──────── Dataset ────────

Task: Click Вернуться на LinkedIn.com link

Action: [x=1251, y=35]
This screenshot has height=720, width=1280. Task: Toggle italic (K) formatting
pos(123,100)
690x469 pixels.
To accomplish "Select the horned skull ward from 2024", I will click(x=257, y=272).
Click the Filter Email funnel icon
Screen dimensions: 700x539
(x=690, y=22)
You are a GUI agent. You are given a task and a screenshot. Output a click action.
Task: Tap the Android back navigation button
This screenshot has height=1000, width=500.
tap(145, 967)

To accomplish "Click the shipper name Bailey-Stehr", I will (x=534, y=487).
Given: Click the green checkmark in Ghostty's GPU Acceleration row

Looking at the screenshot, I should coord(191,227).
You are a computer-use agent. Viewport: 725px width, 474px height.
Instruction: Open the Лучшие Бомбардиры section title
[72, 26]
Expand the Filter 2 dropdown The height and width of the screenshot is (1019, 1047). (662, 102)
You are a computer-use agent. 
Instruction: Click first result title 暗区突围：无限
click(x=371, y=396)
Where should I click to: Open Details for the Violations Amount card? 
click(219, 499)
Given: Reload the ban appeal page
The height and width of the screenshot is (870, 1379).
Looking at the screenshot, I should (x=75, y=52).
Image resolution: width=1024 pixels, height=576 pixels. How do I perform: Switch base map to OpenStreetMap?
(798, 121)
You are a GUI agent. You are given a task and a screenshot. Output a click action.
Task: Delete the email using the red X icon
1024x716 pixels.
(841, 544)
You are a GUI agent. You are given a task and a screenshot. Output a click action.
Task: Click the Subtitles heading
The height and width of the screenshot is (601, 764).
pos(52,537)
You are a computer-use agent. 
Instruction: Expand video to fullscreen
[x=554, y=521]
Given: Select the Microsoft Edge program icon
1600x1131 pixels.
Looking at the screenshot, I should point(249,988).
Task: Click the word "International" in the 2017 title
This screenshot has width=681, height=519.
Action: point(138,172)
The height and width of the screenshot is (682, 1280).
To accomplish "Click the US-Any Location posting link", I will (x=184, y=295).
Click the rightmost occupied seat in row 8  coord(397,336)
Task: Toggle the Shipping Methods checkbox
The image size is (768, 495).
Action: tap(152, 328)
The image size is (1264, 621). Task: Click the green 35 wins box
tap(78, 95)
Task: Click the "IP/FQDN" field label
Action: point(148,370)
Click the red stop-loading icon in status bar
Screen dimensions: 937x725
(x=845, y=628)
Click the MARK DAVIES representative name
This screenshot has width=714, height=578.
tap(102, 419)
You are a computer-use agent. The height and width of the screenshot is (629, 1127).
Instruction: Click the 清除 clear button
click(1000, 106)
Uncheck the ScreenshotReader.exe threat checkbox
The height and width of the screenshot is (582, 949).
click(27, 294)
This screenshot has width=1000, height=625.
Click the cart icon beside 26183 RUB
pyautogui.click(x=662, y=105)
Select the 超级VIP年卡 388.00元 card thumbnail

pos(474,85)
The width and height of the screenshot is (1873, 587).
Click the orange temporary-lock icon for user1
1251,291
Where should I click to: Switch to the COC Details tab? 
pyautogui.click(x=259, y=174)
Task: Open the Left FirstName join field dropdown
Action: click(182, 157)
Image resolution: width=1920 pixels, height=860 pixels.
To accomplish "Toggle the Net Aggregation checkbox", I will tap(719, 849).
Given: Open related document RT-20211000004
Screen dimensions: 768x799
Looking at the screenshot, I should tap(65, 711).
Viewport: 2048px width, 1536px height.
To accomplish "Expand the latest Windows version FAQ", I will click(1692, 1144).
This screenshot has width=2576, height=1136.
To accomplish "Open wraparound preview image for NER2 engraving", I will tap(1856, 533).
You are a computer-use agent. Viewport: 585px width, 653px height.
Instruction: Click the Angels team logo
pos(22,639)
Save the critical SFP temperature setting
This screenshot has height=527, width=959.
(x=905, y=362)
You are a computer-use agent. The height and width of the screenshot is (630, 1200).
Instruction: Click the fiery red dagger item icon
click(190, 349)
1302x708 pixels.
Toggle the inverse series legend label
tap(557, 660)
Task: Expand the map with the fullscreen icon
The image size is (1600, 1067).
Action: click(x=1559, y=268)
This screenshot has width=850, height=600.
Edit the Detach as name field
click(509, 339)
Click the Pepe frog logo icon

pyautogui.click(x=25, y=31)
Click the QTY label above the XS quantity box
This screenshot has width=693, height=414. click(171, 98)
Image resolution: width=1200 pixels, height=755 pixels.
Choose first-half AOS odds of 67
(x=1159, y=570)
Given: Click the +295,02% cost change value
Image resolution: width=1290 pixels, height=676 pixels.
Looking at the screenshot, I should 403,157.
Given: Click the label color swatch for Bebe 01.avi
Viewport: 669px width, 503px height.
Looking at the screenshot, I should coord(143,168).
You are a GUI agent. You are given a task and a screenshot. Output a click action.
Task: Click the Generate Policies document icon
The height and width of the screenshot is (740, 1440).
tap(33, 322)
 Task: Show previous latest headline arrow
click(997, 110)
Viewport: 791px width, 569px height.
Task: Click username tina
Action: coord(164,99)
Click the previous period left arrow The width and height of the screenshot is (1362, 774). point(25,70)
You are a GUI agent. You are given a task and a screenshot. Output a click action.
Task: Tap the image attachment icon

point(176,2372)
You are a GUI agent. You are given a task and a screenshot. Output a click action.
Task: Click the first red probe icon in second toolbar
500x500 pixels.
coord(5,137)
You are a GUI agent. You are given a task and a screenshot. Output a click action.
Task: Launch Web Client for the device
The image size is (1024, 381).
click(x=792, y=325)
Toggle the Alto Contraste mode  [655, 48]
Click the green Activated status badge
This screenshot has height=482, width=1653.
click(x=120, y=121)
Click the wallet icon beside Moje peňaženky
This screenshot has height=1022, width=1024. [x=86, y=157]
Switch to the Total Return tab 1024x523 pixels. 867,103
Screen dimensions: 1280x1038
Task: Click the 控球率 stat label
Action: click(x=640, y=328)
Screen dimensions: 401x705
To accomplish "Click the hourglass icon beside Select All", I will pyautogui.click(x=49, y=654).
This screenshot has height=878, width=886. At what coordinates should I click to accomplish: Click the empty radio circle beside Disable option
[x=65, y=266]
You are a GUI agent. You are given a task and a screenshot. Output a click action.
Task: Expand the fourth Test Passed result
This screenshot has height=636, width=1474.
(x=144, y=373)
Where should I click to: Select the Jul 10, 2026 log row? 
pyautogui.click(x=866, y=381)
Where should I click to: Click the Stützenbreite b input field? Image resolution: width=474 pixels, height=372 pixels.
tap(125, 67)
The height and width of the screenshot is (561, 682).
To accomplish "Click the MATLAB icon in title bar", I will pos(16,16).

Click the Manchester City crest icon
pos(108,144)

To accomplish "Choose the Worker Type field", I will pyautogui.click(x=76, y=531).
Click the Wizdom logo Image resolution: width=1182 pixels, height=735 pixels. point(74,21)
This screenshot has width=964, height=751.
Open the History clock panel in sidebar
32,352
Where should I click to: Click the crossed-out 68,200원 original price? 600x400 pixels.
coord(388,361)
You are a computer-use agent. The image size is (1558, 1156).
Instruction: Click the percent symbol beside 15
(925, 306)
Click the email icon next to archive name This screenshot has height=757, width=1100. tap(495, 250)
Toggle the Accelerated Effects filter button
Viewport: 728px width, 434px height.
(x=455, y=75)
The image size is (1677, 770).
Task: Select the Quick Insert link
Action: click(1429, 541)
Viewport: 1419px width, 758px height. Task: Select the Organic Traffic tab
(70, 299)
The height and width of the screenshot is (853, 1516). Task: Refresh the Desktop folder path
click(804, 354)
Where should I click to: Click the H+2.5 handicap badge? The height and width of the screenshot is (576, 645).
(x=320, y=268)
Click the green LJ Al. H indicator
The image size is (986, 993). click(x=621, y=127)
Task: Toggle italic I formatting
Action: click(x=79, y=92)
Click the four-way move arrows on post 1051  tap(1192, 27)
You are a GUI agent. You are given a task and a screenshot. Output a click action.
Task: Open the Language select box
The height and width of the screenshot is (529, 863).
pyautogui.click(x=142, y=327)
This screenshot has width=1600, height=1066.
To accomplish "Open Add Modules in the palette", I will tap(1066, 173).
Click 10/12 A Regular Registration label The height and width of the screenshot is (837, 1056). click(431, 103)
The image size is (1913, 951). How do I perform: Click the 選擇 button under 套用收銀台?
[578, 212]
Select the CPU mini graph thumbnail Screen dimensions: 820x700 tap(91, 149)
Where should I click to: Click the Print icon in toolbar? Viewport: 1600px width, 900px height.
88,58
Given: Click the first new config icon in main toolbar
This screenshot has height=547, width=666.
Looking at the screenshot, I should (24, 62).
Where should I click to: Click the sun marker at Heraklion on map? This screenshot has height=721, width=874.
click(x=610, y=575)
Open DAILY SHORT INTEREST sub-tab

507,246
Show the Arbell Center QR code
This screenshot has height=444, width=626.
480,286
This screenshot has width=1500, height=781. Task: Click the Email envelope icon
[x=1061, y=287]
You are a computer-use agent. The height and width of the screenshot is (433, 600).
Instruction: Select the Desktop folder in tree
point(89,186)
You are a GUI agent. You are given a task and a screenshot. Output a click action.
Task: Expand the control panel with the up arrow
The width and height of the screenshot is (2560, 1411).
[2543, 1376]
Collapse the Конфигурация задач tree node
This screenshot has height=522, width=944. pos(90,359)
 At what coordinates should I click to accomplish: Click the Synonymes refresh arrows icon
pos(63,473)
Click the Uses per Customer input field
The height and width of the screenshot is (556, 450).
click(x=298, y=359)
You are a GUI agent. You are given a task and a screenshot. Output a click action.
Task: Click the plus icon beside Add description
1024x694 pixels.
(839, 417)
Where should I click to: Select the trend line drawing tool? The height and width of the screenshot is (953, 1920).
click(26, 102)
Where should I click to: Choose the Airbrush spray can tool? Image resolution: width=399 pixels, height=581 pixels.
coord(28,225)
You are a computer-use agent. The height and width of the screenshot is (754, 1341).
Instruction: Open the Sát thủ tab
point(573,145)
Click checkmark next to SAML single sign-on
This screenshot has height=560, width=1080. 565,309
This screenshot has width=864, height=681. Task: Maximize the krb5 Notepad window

────────

Activity =>
Every line above carrying the word "status" needs to be shown.

The completed task =>
Click the red stop-loading icon in status bar
Click the green Activated status badge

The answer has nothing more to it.